When these tokens are subjected to text embedding, they are transformed into vectors of size (1, num_sequence, 1024).

Audio Prompt

To acquire audio prompts from the input audio, the encoder of EnCodec is used.

Positional Embeddings

For positional embeddings, sine waves are used. The sine wave has one learning parameter, alpha.

Sampling

In the ARDecoder, sampling from the token logits is done using torch.multinomial instead of ArgMax. torch.multinomial is a method that uses random numbers to determine tokens based on their probability distribution.

For example, if token 1 has a probability of 0.6 and token 2 has 0.4, ArgMax would always select token 1. However, torch.multinomial makes a probabilistic selection, meaning there's a 60% chance for token 1 and a 40% chance for token 2.

However, using this method directly may result in the selection of symbols with extremely low probabilities. Therefore, as a preprocessing step, top_k filtering is employed. In VALL-E-X, top_k filtering is disabled by default with a value of -100, but it can be activated by explicitly setting a value in the inference argument of generation.py.

Optimisation using kv_cache

VALL-E-X employs kv_cache for speeding up the ARDecoder’s Transformer.

A Transformer without kv_cache inputs the past N tokens to output the next token, requiring the embedding of these past N tokens every time.

To optimize this, kv_cache stores the embeddings of the past N tokens (kv) instead of computing them each time. Thus, only the most recent token is input for each new step.

This kv_cache mechanism significantly speeds up the operation of the Transformer.

Model Size

The weights that are downloaded for use in VALL-E-X are as follows. Whisper is used to obtain phonemes for calculating audio prompts:

  • vallex: 1.48GB
  • encodec_24khz: 93.2MB
  • vocos: 40.4MB
  • whisper medium: 1.42GB

Using VALL-E-X with Pytorch

First, clone the repository.

git clone git@github.com:Plachtaa/VALL-E-X.git
cd VALL-E-X
pip3 install -r requirements.txt

Below is a sample script which calculates the audio prompt of the audio file BASIC5000_0001.wav (taken from the JSUT speech corpus) and output Japanese speech for the specified text prompt.

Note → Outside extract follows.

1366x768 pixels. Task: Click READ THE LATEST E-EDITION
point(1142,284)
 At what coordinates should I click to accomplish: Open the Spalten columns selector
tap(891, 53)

# generate audio embedding
from utils.prompt_making import make_prompt
model_name="jsut"
make_prompt(name=model_name, audio_prompt_path="BASIC5000_0001.wav")

# generate audio
from utils.generation import SAMPLE_RATE, generate_audio, preload_models
from scipy.io.wavfile import write as write_wav

preload_models()

text_prompt = """
音声合成のテストを行なっています。
"""
audio_array = generate_audio(text_prompt, prompt=model_name)

write_wav(model_name+"_cloned.wav", SAMPLE_RATE, audio_array)

In the make_prompt process, tokenize_audio is executed on the input audio, followed by the EnCodec encoder. Additionally, text is generated using Whisper, and this generated text is saved as a text_prompt. In generate_audio, the desired text prompt, the audio prompt of the reference voice, and the text prompt of the reference voice audio are input to perform speech synthesis.

VALL-E-X, unlike RVC (Retrieval-based Voice Conversion), directly reflects the characteristics of short audio samples. Therefore, it might be beneficial to prepare several audio prompts with different emotions or intonations and switch between them as needed. This approach allows for greater flexibility and variety in the synthesized speech, adapting to different emotional tones or speaking styles.

Using VALL-E-X with ailia SDK

VALL-E-X can be run in ONNX format using ailia SDK 1.2.15 or later.

The following commands can be used for speech synthesis. Currently, BLAS runs faster than GPU on macOS, so if necessary, give -e 1 to run using BLAS.

python3 vall-e-x.py -i "音声合成のテストを行なっています。" -e 1

To use a reference voice, enter the audio file and the transcription of the audio file in the transcript option. The transcription of the voice file can be generated by Whisper or other software if necessary.

python3 vall-e-x.py -i "音声合成のテストを行なっています。" --audio BASIC5000_0001.wav --transcript "水をマレーシアから買わなくてはならないのです" -e 1

ax Inc. has developed ailia SDK, which enables cross-platform, GPU-based rapid inference.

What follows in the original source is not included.